# WORK REQUIRED:
The material below should be copied line for line, please, with pictures omitted.

-- RECORDS PROVIDED follows --

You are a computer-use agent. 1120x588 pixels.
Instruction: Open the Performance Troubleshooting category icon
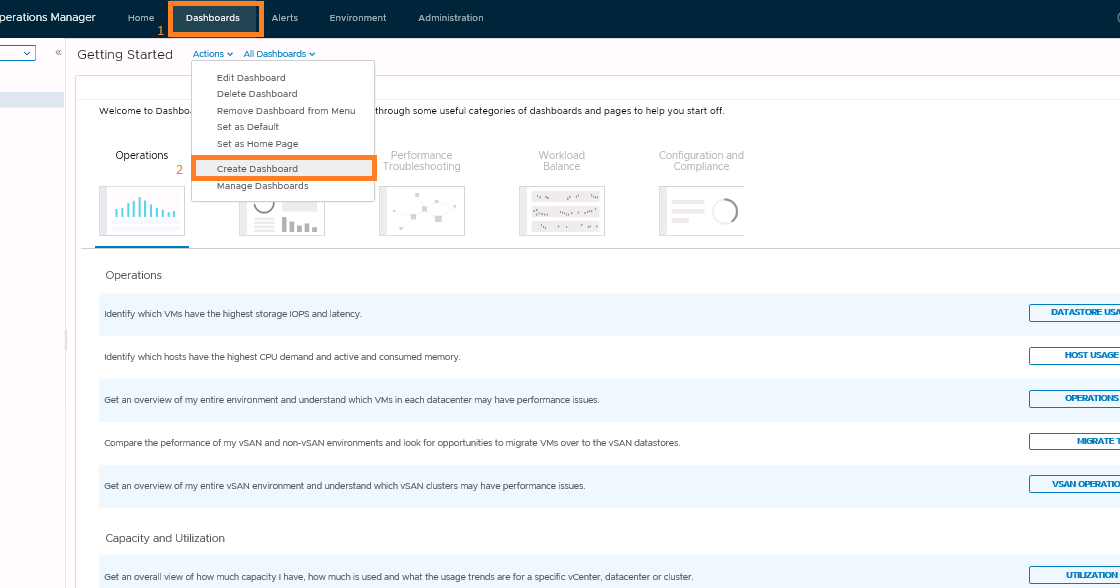[x=421, y=210]
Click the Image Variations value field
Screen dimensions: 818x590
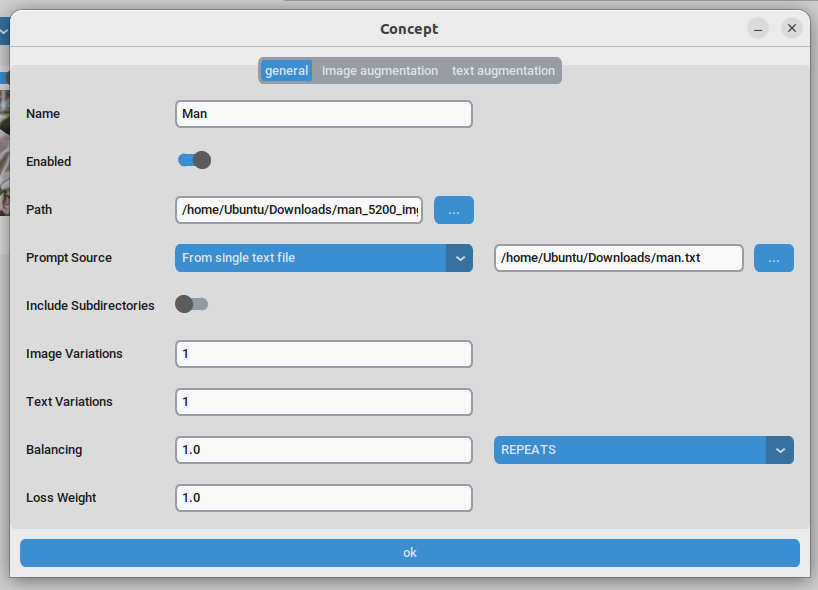tap(323, 353)
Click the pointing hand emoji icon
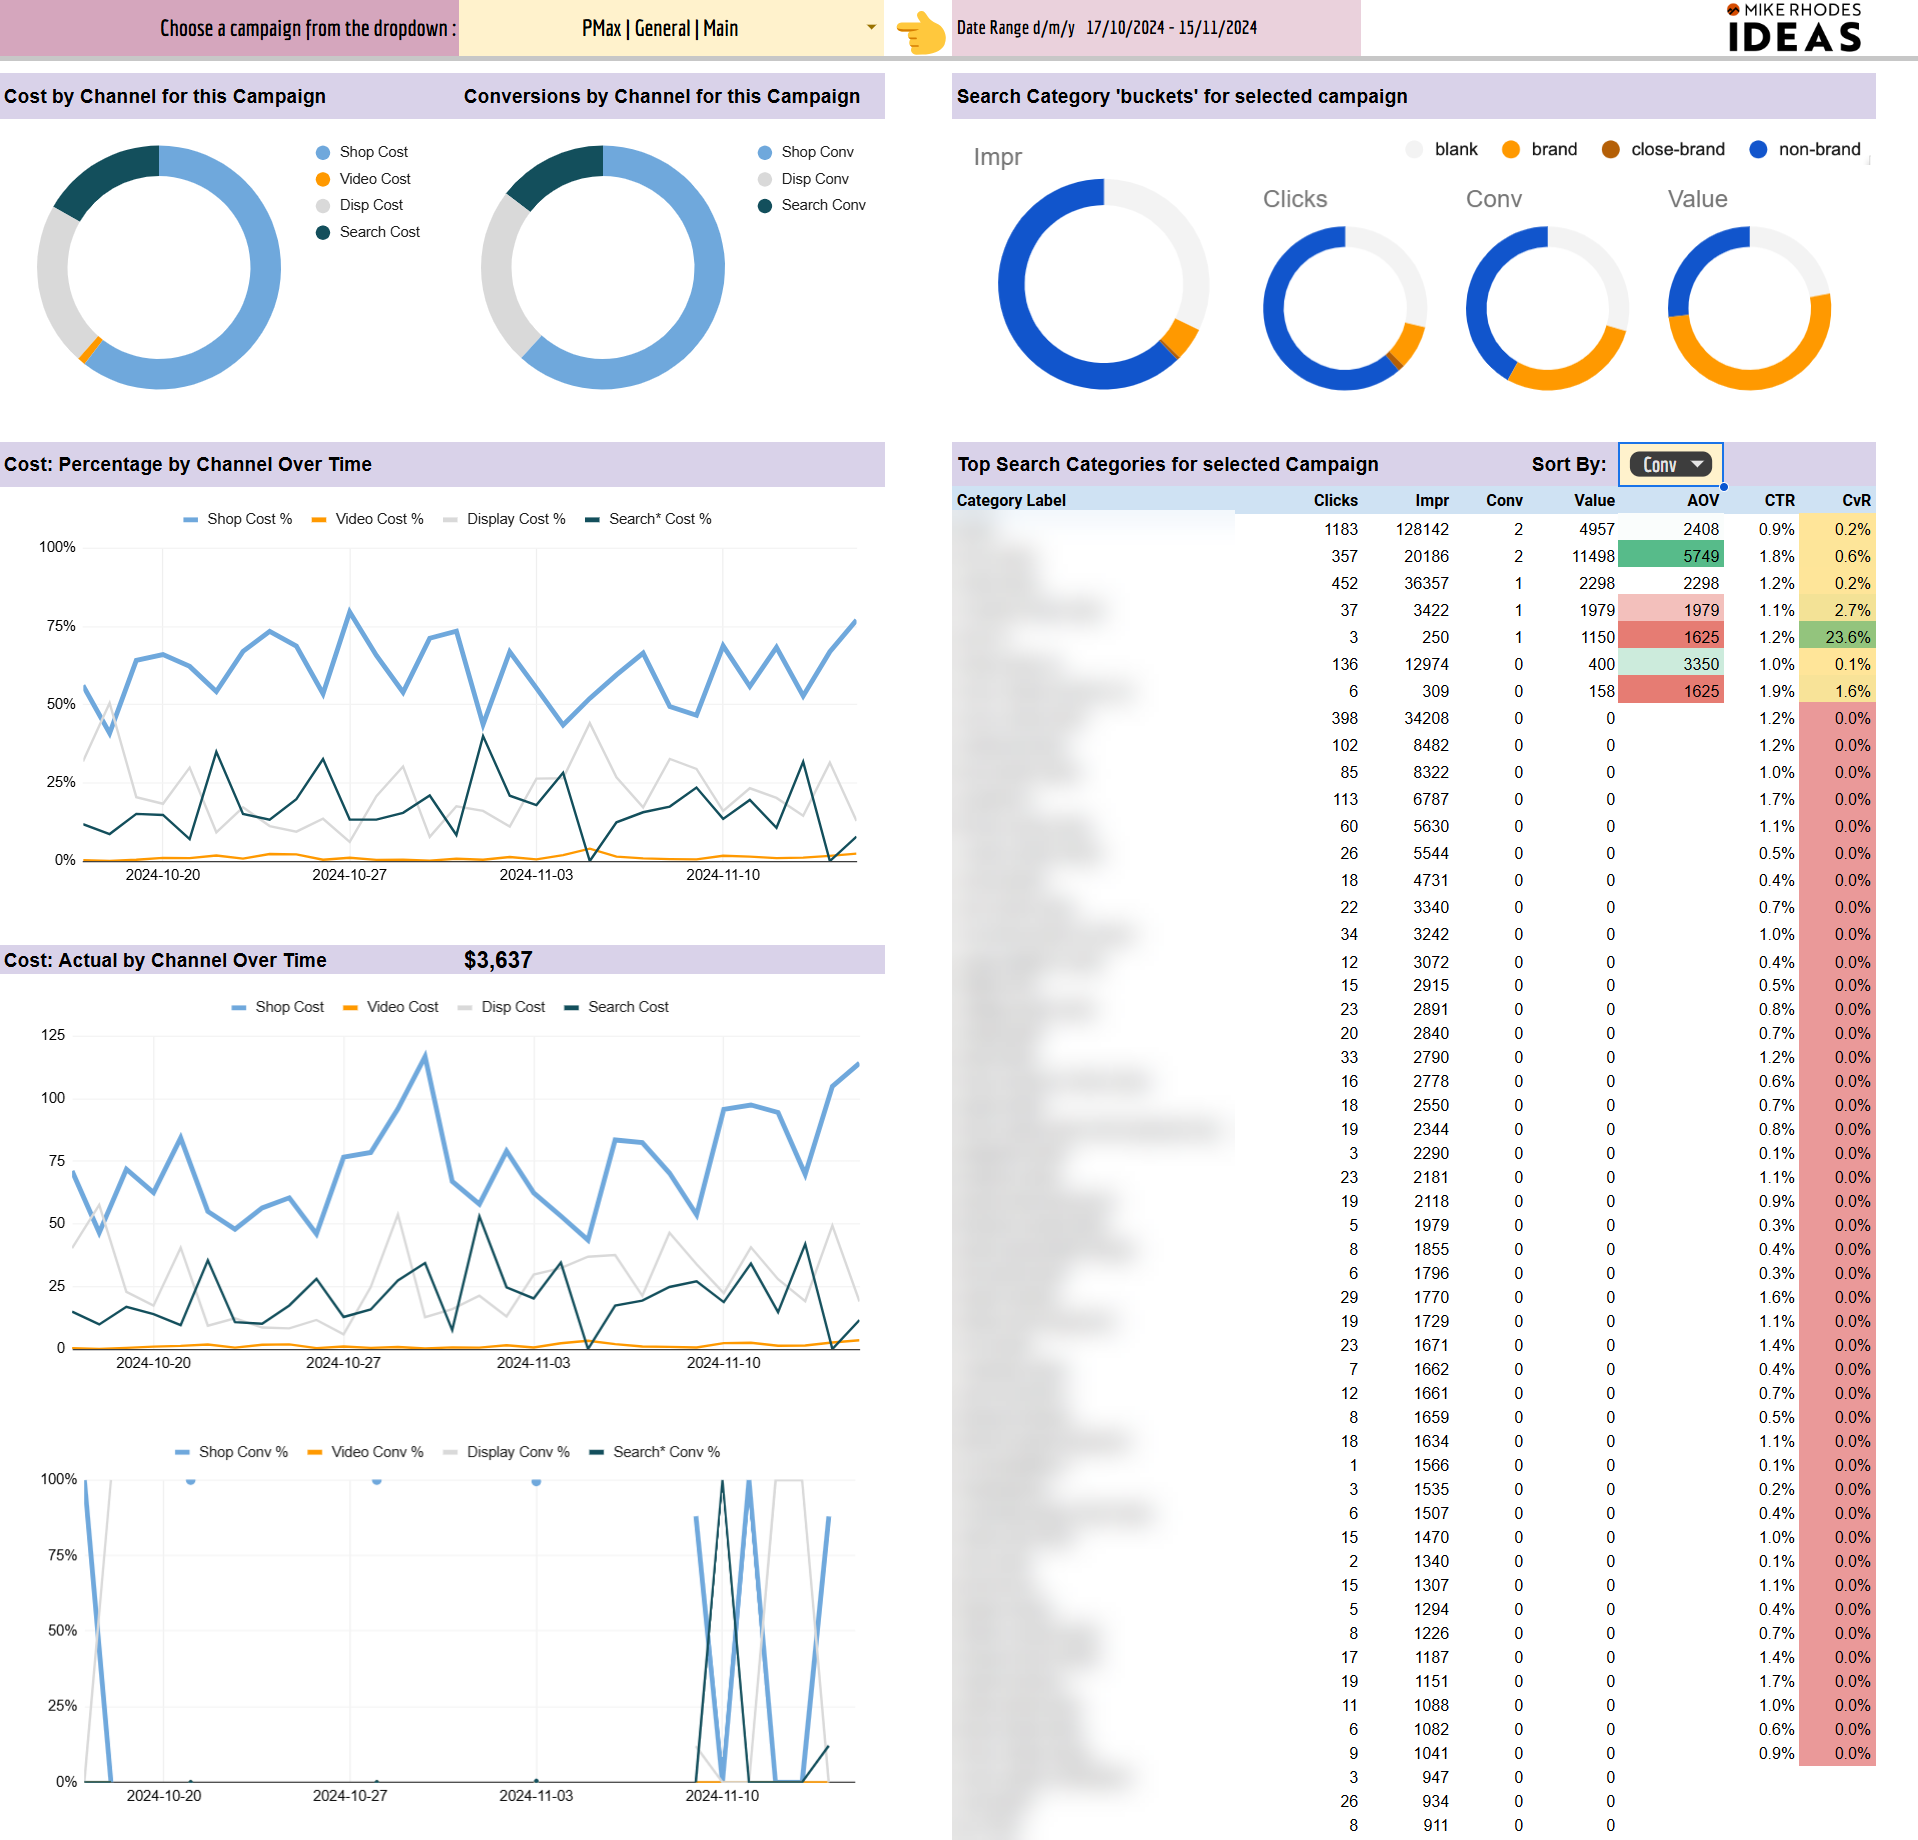Viewport: 1918px width, 1840px height. [x=921, y=31]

-- RECORDS PROVIDED concluded --

# EXERCISE RESPONSE:
You are a computer-use agent. 1120x588 pixels.
Instruction: Open the Performance Troubleshooting category icon
[x=421, y=210]
Click the Image Variations value field
Screen dimensions: 818x590
tap(323, 353)
Click the pointing hand emoji icon
Viewport: 1918px width, 1840px height. [x=921, y=31]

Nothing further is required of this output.